● INSTRUCTIONS FOR THE TASK: Nothing outside the range is to be copied. From the entries below, reproduce exactly the lines starting at the one with "You are a GUI" and ending at the one with "Tap the Going Green leaf icon", without pictures.

● MATERIAL PROVIDED:
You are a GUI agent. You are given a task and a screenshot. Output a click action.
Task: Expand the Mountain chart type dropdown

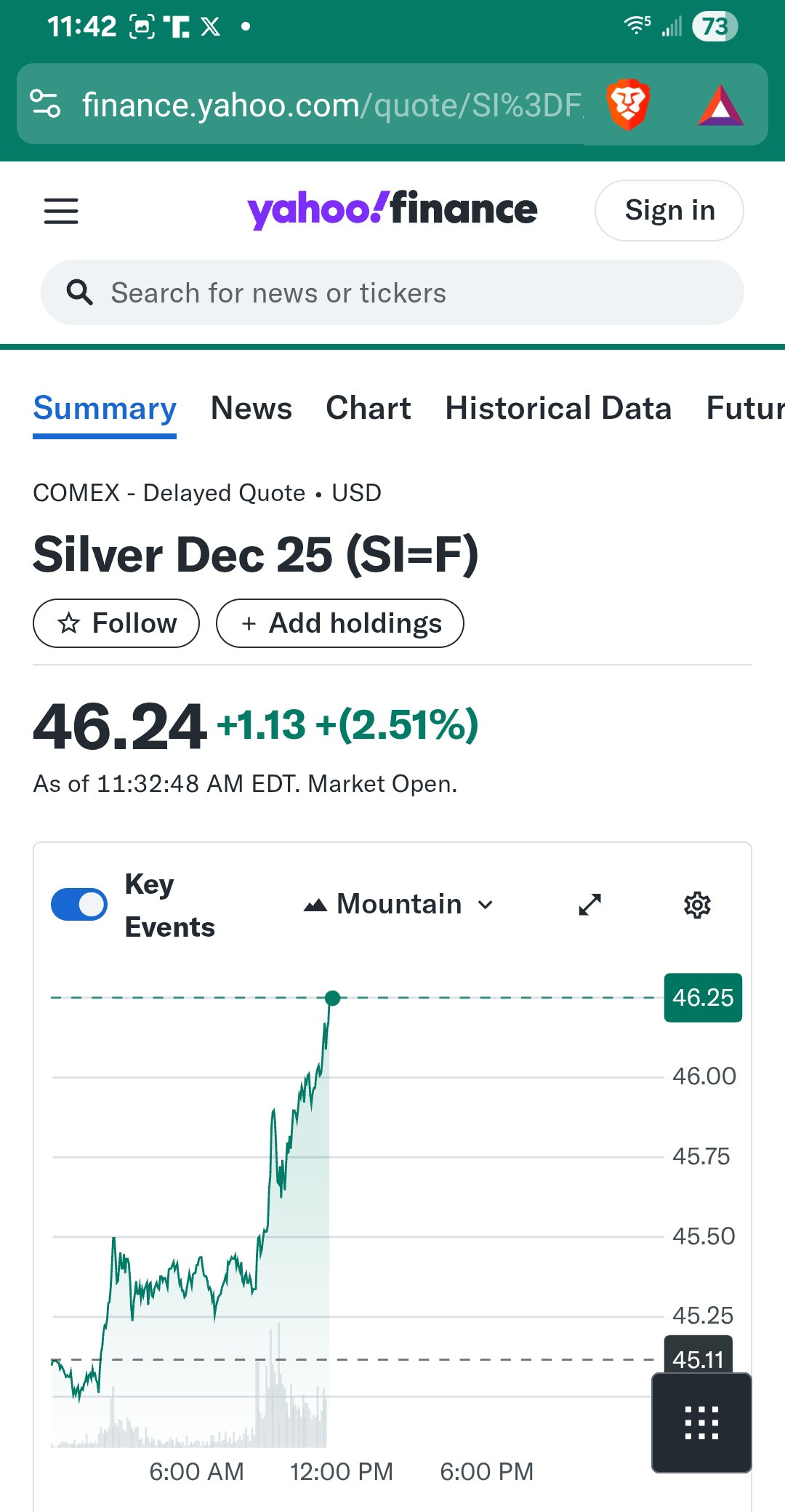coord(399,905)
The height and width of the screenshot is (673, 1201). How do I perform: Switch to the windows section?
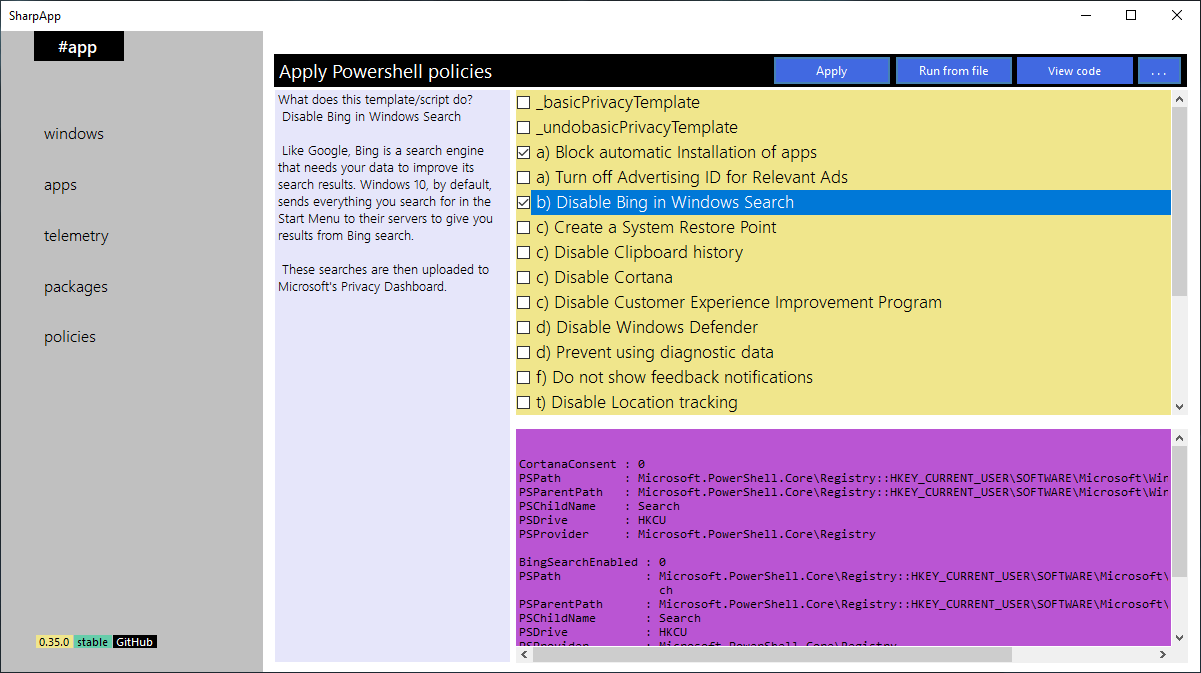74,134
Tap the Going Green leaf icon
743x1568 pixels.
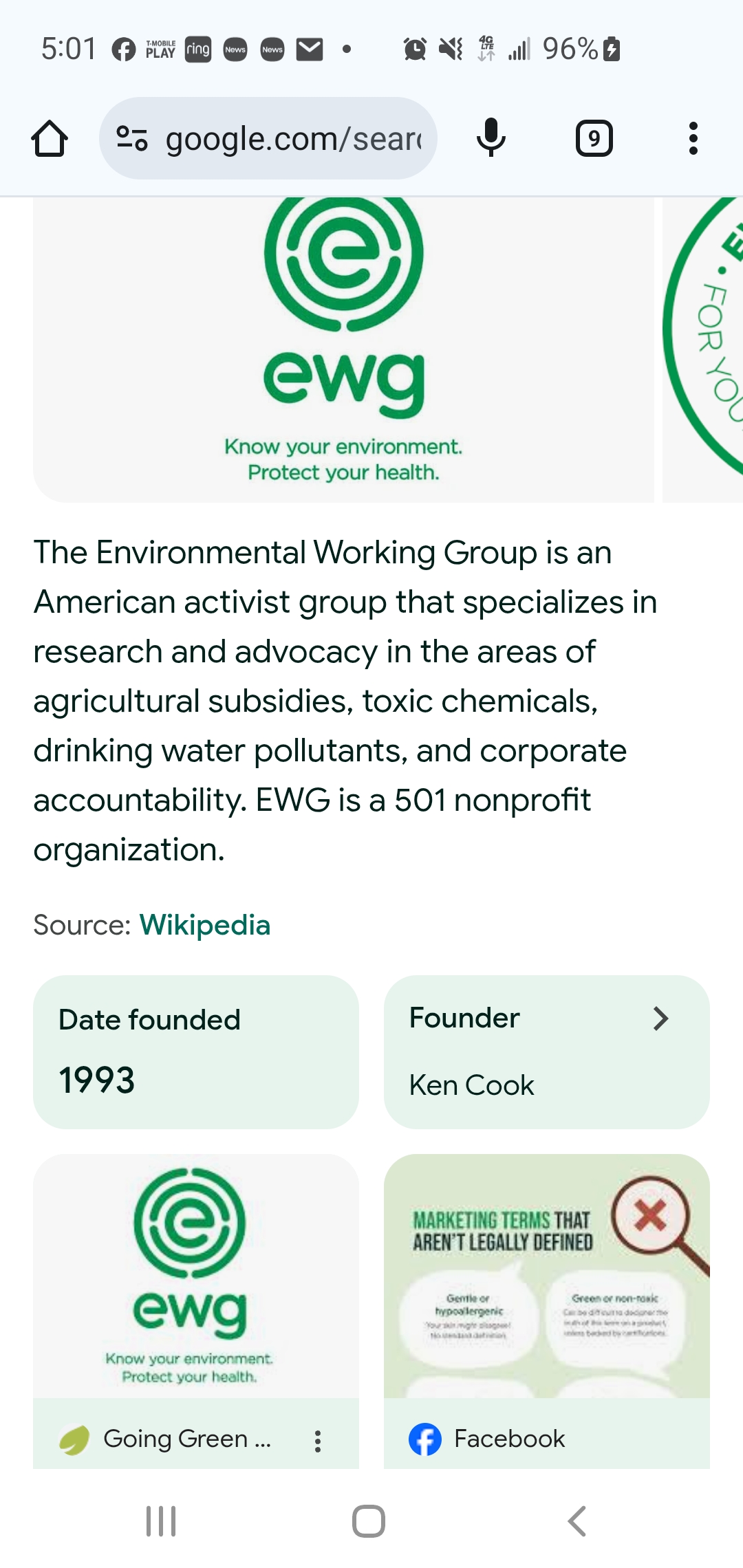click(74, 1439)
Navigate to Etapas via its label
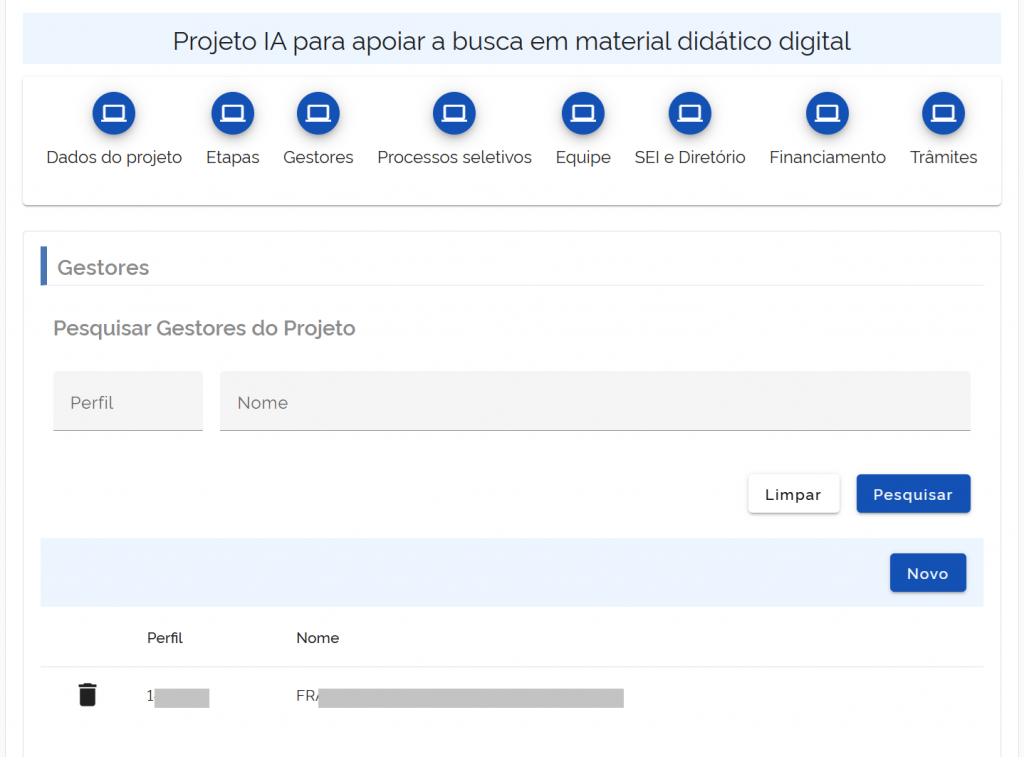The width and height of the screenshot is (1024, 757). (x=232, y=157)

==

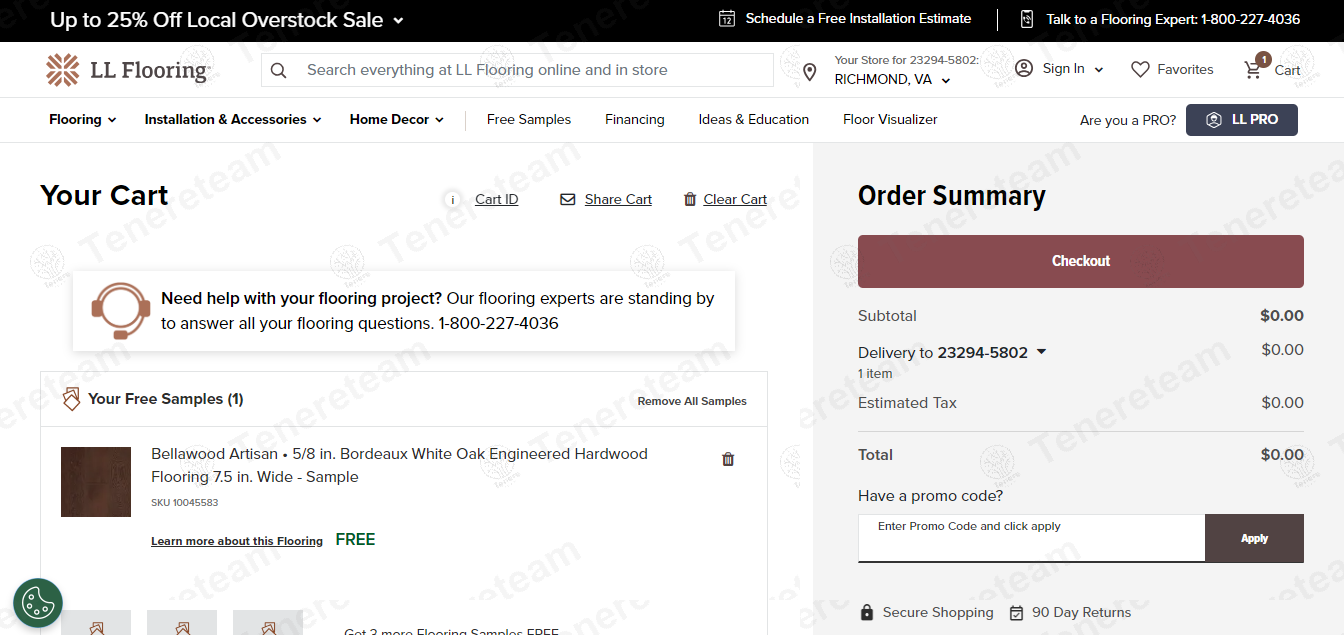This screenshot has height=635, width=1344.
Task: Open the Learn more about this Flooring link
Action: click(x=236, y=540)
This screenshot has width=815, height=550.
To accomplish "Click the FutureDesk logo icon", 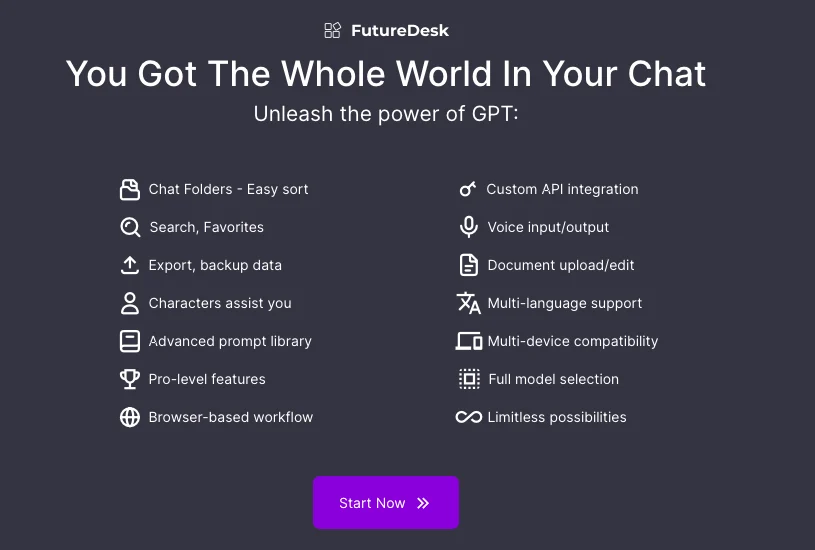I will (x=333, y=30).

● EXERCISE RESULT:
You are a GUI agent. You are given a task and a screenshot. Output a click action.
Task: Expand the Mountain chart type dropdown

coord(399,905)
The height and width of the screenshot is (673, 1201). How do I perform: Switch to the windows section?
74,134
Tap the Going Green leaf icon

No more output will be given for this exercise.